# [Source data]
____________

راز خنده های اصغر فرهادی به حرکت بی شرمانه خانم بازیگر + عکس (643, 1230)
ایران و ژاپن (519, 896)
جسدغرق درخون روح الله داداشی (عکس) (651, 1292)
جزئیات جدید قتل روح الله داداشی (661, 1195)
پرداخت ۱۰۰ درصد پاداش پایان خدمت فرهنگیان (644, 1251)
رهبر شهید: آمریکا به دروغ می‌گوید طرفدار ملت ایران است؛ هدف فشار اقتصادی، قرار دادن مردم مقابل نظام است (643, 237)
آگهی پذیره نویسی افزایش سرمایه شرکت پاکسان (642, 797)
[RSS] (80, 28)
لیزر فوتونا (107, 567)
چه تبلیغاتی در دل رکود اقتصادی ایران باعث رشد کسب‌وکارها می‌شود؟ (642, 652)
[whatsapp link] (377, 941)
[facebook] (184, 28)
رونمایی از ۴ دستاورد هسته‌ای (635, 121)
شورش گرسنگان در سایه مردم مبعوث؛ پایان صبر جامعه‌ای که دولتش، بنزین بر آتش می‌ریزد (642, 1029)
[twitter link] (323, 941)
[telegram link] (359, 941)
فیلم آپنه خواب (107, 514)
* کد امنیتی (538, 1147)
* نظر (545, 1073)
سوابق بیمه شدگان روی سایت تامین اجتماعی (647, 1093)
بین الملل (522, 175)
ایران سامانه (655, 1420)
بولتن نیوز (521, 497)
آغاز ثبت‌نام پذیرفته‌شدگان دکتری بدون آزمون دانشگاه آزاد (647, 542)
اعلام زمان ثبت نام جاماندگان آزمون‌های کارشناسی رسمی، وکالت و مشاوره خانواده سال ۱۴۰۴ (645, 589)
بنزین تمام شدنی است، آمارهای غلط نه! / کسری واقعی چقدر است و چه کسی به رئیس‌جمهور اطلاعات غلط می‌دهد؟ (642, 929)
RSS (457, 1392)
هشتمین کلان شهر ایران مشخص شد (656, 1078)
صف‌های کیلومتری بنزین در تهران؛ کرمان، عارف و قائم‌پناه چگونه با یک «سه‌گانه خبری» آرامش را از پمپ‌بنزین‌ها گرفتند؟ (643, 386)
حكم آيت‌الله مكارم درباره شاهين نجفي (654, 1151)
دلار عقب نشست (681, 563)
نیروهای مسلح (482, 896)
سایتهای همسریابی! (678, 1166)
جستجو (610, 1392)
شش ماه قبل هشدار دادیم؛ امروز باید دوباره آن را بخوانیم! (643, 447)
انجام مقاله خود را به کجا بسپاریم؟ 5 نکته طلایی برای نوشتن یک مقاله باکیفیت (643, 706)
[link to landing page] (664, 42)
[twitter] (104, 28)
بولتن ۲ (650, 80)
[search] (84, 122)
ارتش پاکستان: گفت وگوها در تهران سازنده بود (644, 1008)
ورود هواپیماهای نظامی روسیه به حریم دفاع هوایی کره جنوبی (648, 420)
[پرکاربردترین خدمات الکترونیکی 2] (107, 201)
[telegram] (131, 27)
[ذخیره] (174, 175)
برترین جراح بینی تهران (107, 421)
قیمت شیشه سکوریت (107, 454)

____________

# [The exercise]
Rewrite the lines from the first one up to and including the line with "لیزر فوتونا (107, 567)" as a numbered list, leaving out any blank lines.

# [Task solution]
1. راز خنده های اصغر فرهادی به حرکت بی شرمانه خانم بازیگر + عکس (643, 1230)
2. ایران و ژاپن (519, 896)
3. جسدغرق درخون روح الله داداشی (عکس) (651, 1292)
4. جزئیات جدید قتل روح الله داداشی (661, 1195)
5. پرداخت ۱۰۰ درصد پاداش پایان خدمت فرهنگیان (644, 1251)
6. رهبر شهید: آمریکا به دروغ می‌گوید طرفدار ملت ایران است؛ هدف فشار اقتصادی، قرار دادن مردم مقابل نظام است (643, 237)
7. آگهی پذیره نویسی افزایش سرمایه شرکت پاکسان (642, 797)
8. [RSS] (80, 28)
9. لیزر فوتونا (107, 567)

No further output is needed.